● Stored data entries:
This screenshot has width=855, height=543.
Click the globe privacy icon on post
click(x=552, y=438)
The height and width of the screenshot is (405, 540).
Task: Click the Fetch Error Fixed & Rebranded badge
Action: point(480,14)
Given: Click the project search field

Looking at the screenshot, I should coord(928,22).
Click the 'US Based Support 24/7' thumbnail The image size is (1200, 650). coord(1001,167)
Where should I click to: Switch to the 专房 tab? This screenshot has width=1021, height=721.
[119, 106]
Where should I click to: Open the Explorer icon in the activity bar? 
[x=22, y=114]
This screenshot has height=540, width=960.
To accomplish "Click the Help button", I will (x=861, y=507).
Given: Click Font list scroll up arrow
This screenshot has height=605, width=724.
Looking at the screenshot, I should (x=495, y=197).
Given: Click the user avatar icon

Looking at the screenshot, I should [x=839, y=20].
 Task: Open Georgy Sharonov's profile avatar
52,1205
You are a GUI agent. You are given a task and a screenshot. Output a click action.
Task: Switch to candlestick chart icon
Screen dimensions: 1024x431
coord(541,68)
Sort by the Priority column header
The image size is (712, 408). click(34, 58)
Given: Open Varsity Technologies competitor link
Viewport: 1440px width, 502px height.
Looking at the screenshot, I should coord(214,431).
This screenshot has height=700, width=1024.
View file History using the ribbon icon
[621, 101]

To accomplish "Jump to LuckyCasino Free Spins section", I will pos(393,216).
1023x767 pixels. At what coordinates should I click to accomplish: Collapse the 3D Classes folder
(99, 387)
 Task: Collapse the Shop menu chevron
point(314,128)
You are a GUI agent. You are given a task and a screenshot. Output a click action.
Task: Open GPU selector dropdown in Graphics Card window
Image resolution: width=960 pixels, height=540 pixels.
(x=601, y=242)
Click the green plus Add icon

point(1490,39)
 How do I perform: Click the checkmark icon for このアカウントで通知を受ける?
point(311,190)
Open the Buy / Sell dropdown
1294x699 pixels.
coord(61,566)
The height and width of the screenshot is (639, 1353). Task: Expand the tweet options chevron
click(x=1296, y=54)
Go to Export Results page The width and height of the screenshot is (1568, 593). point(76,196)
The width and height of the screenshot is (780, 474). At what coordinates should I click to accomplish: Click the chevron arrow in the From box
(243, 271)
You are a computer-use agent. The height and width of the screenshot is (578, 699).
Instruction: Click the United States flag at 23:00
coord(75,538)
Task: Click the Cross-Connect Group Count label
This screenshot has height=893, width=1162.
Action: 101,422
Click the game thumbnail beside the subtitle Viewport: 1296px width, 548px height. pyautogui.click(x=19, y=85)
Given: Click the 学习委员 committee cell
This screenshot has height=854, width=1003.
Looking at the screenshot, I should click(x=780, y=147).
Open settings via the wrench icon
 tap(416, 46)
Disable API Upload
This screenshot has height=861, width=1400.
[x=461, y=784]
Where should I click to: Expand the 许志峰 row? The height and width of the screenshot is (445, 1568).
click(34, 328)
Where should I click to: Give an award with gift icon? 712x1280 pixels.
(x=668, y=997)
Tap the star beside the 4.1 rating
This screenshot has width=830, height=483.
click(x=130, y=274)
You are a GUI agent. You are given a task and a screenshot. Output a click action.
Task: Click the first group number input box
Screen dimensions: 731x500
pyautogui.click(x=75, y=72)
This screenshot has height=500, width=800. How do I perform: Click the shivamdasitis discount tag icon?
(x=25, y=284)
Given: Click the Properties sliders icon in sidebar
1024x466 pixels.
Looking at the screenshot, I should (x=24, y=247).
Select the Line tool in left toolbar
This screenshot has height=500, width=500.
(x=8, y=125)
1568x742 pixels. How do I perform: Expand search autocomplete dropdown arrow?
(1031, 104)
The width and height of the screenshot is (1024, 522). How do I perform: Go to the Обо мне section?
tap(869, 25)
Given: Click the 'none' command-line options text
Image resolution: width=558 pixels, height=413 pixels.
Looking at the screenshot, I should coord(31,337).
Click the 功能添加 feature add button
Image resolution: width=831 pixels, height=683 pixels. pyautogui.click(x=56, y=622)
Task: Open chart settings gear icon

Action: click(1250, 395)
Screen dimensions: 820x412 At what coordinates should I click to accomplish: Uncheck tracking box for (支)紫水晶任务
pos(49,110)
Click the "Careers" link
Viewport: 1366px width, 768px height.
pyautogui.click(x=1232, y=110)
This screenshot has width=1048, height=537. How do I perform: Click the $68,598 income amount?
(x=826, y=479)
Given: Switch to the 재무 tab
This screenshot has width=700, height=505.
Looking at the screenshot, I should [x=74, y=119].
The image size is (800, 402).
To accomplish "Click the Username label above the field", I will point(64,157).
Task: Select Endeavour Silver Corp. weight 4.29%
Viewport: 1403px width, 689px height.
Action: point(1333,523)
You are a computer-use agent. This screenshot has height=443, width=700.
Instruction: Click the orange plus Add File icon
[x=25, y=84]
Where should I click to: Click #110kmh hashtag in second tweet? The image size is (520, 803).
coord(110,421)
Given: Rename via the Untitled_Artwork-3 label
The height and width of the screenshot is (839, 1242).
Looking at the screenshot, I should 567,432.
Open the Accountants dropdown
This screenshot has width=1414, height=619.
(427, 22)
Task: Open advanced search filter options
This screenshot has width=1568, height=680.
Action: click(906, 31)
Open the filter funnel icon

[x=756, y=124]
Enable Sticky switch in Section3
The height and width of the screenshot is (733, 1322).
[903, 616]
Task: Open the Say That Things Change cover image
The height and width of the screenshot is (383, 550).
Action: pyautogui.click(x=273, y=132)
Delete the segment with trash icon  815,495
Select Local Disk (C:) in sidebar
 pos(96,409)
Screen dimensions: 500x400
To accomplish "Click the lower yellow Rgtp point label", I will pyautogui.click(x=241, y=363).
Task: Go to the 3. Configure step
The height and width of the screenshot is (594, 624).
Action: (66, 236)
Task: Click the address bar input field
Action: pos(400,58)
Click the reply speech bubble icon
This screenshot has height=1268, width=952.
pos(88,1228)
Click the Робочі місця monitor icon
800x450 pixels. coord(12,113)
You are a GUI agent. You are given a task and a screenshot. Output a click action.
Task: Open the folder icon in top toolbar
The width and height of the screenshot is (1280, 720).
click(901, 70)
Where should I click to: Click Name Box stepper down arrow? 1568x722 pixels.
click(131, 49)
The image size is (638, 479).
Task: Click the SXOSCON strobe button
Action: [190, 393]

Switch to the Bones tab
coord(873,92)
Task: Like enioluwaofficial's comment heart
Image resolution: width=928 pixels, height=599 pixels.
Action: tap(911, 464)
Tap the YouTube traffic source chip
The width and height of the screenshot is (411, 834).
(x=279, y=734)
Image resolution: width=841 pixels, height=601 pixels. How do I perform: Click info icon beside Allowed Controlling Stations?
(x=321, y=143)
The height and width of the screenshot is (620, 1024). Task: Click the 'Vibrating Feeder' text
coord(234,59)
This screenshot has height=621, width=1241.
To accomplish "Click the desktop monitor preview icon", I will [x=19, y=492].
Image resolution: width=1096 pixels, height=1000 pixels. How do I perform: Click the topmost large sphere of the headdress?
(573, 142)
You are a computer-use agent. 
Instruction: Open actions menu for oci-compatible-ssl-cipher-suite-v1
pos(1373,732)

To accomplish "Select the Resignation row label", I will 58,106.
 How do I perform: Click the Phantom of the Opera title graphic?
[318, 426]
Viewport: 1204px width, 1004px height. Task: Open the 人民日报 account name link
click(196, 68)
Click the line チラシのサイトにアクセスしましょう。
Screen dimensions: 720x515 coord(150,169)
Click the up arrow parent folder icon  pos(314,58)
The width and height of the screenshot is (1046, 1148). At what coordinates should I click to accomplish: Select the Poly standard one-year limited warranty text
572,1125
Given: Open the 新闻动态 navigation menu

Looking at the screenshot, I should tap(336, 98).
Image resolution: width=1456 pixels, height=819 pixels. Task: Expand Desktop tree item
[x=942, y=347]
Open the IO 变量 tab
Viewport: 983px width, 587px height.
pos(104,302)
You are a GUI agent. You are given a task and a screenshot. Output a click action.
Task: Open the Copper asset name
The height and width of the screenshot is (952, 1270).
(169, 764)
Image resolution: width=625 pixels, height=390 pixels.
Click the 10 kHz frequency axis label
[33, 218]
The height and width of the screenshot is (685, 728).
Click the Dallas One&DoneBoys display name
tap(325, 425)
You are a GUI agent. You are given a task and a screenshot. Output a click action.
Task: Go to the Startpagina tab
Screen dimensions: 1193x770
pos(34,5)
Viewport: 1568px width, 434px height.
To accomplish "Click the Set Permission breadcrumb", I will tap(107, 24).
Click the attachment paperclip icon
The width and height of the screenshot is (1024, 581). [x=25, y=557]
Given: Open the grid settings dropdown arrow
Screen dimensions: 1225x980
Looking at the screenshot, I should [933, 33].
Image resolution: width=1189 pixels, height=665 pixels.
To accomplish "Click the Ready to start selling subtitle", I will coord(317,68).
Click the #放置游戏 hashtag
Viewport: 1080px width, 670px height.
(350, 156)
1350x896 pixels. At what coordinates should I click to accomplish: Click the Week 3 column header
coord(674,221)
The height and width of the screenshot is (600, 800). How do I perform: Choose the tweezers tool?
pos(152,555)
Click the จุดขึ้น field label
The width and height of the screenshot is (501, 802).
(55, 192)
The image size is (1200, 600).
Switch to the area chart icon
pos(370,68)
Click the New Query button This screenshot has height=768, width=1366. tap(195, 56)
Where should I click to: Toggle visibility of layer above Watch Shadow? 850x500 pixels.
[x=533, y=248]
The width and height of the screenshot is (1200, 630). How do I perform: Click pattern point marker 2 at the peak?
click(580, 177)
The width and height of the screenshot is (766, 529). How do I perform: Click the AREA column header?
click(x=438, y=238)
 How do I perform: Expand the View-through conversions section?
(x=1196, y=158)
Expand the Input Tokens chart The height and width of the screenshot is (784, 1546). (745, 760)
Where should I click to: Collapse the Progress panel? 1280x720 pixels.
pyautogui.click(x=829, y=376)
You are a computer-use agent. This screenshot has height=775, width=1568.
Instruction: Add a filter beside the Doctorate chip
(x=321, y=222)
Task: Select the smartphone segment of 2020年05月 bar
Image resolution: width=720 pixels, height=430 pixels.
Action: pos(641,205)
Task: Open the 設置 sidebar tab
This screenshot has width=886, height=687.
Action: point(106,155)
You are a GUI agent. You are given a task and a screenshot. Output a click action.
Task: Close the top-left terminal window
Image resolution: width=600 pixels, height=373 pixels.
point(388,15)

● Problem to work on:
From the records above, return each line where "computer" occurs.

● The completed task:
You are a computer-use agent. The height and width of the screenshot is (578, 699).
You are a computer-use agent. This screenshot has height=443, width=700.
You are a computer-use agent. 
You are a computer-use agent. This screenshot has height=775, width=1568.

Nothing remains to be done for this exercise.